Body Temperature Effects on Lung Injury in Ventilated Preterm Lambs

Overview

Journal Resuscitation

Specialty Emergency Medicine

Date 2010 Mar 20

PMID 20299144

Citations 11

Authors

Molly K Ball

Noah H Hillman

Suhas G Kallapur

Graeme R Polglase

Alan H Jobe

J Jane Pillow

Affiliations

Soon will be listed here.

Abstract

Aims: Mechanical ventilation causes lung injury in premature infants. Hypothermia may protect against and hyperthermia may augment lung injury. We tested the effects of hypo- and hyperthermia on ventilation induced acute lung injury in preterm lambs.

Methods: Twin sheep fetuses at 128 d GA (term 150 d) were surgically delivered and randomized to unventilated control (UVC), normothermia (38-39 degrees C) without lung injury (NTNI), or to 1 of 3 injurious ventilation groups: hypothermic (33-34 degrees C, LT), normothermic (38-39 degrees C, NT) or hyperthermic (40-41 degrees C, HT). NT, LT and HT groups had 15 min of injurious ventilation (PEEP 0 cmH(2)O, V(T) escalation to 15 mL/kg) following delivery and prior to surfactant. The animals were then gently ventilated (PEEP 5cmH(2)O, V(T) 7.5 mL/kg) for 2h 45 min. NTNI lambs received surfactant at birth prior to gentle ventilation. The lambs were then euthanized, and bronchoalveolar lavage (BAL) fluid and lung tissue were used to evaluate lung injury, inflammatory cell counts, inflammatory markers and cytokine mRNA.

Results: Target temperatures were achieved by 15 min of age and maintained for 3h. All ventilated groups had increased BAL protein, lung inflammation and increased cytokine mRNA. HT animals developed acidosis, premature death, pneumothoraces, impaired lung function and increased inflammatory mRNA expression. LT animals remained clinically stable without pneumothoraces or death, had improved ventilatory efficiency and trended toward lower inflammatory mRNA expression than NT animals.

Conclusion: Hyperthermia exacerbated ventilator induced lung injury, while hypothermia may protect against lung injury in the preterm lamb.

__REQUIREMENT 1__
Decide whether each statement agrees with the preterm lamb ventilation study. Answer yes or no for each, and quote the words from the study that settle it.
(a) The sheep fetuses were delivered at 128 days of gestation.
(b) The hyperthermic group was kept at 38-39 degrees C.
(c) Lambs in the hypothermic group developed pneumothoraces.
__REQUIREMENT 2__
In the preterm lamb ventilation study, how long were the animals gently ventilated after the injurious ventilation?
__REQUIREMENT 3__
Write a continuation of the preterm lamb ventilation study page, starting after its final sentence.
The data after this point are not needed.

__GIVEN DATA__
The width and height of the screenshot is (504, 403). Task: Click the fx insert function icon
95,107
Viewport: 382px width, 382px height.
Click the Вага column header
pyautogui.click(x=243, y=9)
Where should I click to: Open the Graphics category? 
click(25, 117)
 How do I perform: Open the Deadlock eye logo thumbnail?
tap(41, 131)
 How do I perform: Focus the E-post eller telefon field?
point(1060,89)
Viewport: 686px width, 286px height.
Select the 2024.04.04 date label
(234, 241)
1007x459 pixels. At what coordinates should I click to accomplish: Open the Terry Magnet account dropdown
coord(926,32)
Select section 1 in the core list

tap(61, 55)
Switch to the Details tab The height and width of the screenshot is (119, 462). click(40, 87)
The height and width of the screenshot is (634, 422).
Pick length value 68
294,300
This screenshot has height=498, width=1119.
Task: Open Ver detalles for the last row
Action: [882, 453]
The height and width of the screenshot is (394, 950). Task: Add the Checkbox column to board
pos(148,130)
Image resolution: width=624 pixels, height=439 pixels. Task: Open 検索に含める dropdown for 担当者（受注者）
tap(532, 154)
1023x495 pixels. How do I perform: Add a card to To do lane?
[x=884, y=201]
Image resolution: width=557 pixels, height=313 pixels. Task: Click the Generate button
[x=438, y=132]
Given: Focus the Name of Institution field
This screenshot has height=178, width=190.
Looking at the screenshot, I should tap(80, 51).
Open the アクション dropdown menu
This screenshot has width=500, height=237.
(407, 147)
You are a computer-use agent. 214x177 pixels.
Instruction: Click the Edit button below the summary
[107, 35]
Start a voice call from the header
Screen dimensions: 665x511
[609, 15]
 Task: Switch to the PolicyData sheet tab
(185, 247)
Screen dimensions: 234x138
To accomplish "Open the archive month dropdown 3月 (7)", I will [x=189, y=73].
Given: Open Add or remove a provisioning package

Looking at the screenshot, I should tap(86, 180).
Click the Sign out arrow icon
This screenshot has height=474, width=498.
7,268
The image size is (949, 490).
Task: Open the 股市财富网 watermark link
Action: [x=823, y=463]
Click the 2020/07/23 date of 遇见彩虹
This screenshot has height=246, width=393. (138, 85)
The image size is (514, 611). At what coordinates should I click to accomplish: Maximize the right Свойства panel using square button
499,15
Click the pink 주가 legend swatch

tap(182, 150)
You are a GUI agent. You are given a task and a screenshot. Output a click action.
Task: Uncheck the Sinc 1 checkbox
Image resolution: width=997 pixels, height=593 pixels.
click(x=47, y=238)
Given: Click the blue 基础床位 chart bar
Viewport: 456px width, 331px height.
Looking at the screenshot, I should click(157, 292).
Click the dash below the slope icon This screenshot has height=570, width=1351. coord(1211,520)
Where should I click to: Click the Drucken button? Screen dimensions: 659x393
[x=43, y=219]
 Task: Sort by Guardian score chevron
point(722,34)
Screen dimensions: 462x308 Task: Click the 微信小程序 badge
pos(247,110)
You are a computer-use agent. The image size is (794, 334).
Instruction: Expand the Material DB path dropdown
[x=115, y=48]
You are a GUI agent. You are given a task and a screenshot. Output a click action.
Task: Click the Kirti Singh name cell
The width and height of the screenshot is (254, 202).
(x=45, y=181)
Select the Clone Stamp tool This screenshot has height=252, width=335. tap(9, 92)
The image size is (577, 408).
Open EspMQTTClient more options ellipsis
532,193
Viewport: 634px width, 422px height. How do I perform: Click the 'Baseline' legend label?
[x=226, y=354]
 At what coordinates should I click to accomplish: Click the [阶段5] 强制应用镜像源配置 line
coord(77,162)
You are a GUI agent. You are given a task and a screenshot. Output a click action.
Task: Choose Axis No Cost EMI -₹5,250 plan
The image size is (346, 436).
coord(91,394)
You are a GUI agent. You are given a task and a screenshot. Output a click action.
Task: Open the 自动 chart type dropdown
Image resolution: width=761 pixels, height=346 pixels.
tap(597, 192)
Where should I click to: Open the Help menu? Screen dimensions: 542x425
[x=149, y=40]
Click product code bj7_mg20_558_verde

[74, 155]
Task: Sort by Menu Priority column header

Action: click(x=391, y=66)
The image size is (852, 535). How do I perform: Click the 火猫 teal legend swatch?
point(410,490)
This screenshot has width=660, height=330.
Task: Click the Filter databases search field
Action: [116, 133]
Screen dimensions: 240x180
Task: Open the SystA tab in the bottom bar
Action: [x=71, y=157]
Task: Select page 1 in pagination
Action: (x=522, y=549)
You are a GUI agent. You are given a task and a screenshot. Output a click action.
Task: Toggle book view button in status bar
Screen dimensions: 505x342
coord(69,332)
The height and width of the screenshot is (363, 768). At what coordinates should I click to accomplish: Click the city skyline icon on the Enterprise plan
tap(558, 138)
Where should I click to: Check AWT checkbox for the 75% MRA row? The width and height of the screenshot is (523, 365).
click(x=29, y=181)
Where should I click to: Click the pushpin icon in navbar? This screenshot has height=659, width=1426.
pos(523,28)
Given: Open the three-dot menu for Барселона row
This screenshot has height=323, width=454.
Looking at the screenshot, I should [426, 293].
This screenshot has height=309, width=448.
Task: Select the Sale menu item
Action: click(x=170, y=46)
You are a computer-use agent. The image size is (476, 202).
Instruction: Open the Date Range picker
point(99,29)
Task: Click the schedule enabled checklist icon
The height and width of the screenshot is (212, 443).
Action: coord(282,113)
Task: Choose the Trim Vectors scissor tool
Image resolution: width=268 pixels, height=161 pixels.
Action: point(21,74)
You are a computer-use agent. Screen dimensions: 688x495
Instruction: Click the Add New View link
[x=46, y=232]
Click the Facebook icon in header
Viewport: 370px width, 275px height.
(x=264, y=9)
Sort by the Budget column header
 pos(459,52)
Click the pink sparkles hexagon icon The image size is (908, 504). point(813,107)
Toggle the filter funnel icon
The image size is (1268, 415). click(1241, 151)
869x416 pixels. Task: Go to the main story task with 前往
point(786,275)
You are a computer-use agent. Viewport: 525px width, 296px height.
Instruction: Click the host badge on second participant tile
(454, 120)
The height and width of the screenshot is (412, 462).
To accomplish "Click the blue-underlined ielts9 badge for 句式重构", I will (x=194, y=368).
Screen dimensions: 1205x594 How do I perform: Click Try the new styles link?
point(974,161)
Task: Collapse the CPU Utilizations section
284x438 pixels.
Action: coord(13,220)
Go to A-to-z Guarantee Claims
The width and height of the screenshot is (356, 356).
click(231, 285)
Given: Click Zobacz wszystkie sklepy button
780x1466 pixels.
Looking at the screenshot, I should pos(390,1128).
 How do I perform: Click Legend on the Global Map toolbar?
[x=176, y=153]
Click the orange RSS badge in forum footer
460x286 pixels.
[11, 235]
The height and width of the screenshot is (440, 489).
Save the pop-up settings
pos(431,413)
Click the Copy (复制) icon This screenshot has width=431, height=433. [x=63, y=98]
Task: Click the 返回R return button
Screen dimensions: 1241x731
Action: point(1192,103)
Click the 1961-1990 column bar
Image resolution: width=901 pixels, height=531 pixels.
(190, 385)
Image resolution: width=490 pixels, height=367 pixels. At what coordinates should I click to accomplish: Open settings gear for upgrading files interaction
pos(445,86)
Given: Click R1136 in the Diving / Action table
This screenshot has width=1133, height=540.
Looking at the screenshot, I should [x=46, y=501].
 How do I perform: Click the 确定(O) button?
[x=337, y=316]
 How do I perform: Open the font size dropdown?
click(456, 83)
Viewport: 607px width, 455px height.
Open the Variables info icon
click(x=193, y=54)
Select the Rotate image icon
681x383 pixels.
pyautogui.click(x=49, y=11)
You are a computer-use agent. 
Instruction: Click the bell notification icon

__TASK RESULT 1__
(a) Yes: "Twin sheep fetuses at 128 d GA (term 150 d) were surgically delivered"
(b) No: "hyperthermic (40-41 degrees C, HT)"
(c) No: "LT animals remained clinically stable without pneumothoraces or death"

__TASK RESULT 2__
For 2 hours 45 minutes.

__TASK RESULT 3__
Citing Articles

Design and rationale of the CHILL phase II trial of hypothermia and neuromuscular blockade for acute respiratory distress syndrome.

Shanholtz C, Terrin M, Harrington T, Chan C, Warren W, Walter R Contemp Clin Trials Commun. 2023; 33:101155.

PMID: 37228902 PMC: 10191700. DOI: 10.1016/j.conctc.2023.101155.

Severe Hypercapnia Requiring 48-h Whole-Body Hypothermia in an Infant with Acute Bronchiolitis.

Librandi M, Scapaticci S, Chiavaroli V, Petrucci A, Cicioni P, Cognigni R Children (Basel). 2022; 9(9).

PMID: 36138647 PMC: 9498189. DOI: 10.3390/children9091339.

Molecular and biophysical mechanisms behind the enhancement of lung surfactant function during controlled therapeutic hypothermia.

Autilio C, Echaide M, Cruz A, Garcia-Mouton C, Hidalgo A, Da Silva E Sci Rep. 2021; 11(1):728.

PMID: 33436647 PMC: 7804441. DOI: 10.1038/s41598-020-79025-3.

Body temperature instability and respiratory morbidity in the very low birth weight infant: a multiple case, intensive longitudinal study.

Ralphe J, Silva S, Dail R, Brandon D BMC Pediatr. 2020; 20(1):485.

PMID: 33081746 PMC: 7574536. DOI: 10.1186/s12887-020-02351-y.

Gestational Age Influences the Early Microarchitectural Changes in Response to Mechanical Ventilation in the Preterm Lamb Lung.

Oakley R, Tingay D, McCall K, Perkins E, Sourial M, Dargaville P Front Pediatr. 2019; 7:325.

PMID: 31497582 PMC: 6712425. DOI: 10.3389/fped.2019.00325.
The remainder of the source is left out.